EXTRAIT SOURCE —
......
Dénombrer pour exister : l’usage politique des quipus


Antoine Houlou-Garcia

L’action de dénombrer semble assez banale : on compte ce qu’il y a. Rien de plus enfantin... du moins en apparence. Car cette action implique des choix politiques très forts et peut avoir des objectifs économiques, sociaux, voire identitaires extrêmement importants.

Le fait de dénombrer implique, avant tout, de poser un regard sur le monde : on ne peut pas dénombrer les yeux fermés. Or, le regard de celui qui dénombre n’est pas le même que le regard que quelqu’un d’autre aurait posé sur cette même réalité à dénombrer. Il y a donc quelque chose de fondamentalement personnel dans le dénombrement, à travers par exemple :

- la manière de sélectionner (et donc de rejeter) ce que l’on dénombre (et ce que l’on ne dénombre pas) ;

- la façon de regrouper les entités que l’on compte (et donc de séparer : les hommes et les femmes, les fumeurs et les non-fumeurs, les majeurs et les mineurs...) ;

- la technique permettant de noter l’information (et donc de résumer certaines caractéristiques des entités dénombrées : on compte les gens résidant dans les cités, mais on ne compte pas les nomades).
......
JEU DE DONNÉES —

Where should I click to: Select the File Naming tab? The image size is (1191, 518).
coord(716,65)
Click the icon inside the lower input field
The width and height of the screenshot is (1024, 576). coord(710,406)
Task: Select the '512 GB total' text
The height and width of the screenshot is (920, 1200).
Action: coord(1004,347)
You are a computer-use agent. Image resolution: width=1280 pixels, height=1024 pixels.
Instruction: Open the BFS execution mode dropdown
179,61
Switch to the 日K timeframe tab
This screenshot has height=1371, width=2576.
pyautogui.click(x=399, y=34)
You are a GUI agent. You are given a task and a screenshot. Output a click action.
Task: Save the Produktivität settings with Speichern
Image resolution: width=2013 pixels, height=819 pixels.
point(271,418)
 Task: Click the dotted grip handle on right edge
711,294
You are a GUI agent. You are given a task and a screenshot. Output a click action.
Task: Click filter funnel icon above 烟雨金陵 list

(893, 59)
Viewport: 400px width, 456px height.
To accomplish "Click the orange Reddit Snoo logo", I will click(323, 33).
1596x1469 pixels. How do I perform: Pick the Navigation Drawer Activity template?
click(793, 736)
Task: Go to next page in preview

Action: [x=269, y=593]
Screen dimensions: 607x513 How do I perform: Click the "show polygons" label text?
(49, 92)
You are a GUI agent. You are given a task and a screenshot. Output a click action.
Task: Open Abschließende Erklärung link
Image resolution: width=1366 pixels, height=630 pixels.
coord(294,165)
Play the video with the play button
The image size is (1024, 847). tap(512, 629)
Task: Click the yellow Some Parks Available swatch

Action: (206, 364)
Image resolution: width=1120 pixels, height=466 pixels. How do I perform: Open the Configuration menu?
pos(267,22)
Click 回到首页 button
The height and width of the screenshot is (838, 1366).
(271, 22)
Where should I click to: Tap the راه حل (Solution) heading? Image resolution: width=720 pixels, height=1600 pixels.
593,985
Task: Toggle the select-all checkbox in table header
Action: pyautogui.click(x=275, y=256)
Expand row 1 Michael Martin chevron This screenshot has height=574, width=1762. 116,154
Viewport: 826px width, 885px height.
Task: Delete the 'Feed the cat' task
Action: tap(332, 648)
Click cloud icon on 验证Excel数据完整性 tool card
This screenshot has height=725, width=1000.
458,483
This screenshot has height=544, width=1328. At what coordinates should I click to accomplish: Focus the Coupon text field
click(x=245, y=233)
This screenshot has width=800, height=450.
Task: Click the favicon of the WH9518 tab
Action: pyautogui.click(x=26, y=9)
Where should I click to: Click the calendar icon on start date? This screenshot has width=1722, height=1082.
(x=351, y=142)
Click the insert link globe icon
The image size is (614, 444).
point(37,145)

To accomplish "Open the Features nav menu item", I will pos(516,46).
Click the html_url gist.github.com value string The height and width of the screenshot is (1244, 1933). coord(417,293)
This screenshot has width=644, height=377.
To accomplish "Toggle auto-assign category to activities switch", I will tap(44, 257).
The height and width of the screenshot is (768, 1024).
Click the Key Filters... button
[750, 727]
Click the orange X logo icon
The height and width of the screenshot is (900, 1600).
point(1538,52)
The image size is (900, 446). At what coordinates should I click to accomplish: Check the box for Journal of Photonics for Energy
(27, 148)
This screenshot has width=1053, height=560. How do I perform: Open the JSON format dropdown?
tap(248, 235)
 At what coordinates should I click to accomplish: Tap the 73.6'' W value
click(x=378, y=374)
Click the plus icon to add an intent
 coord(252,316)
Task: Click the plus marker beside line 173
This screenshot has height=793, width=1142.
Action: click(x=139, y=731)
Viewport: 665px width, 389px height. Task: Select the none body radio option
......
CONSIGNE A —
D'après l'extrait sur le dénombrement, pourquoi l'acte de dénombrer comporte-t-il une dimension fondamentalement personnelle ? Répondez en une à trois phrases.
CONSIGNE B —
Dans l'extrait sur le dénombrement, quelles personnes ne sont pas comptées dans l'exemple consacré à la technique de notation de l'information ?
CONSIGNE C —
Reprenez l'extrait sur le dénombrement à la suite de sa dernière puce.
Les données ne sont d'aucune utilité ici.

RÉPONSE ATTENDUE A —
Dénombrer implique d'abord de poser un regard sur le monde, car on ne peut pas dénombrer les yeux fermés. Or le regard de celui qui dénombre n'est pas le même que celui qu'une autre personne aurait posé sur la même réalité.

RÉPONSE ATTENDUE B —
Les nomades.

RÉPONSE ATTENDUE C —
 

Des choix nécessaires

Le dénombrement, de par son aspect individuel, nécessite des choix. Certains sont implicites parce qu’irréfléchis (on ne compte jamais les animaux domestiques dans les recensements de la population, alors même que l’on intègre au calcul du produit intérieur brut (PIB, voir encadré) les entreprises qui les vendent ou fournissent leur nourriture). D’autres choix sont explicitement déduits de raisonnements (on ... Lire la suite


références



Du bon usage des quipus face à l’administration coloniale espagnole (1550‒1600). 
Carmen Beatriz Loza, Population 53 (1‒2), 1998.




Zomia, ou l’art de ne pas être gouverné. James Scott, Le Seuil, 2013.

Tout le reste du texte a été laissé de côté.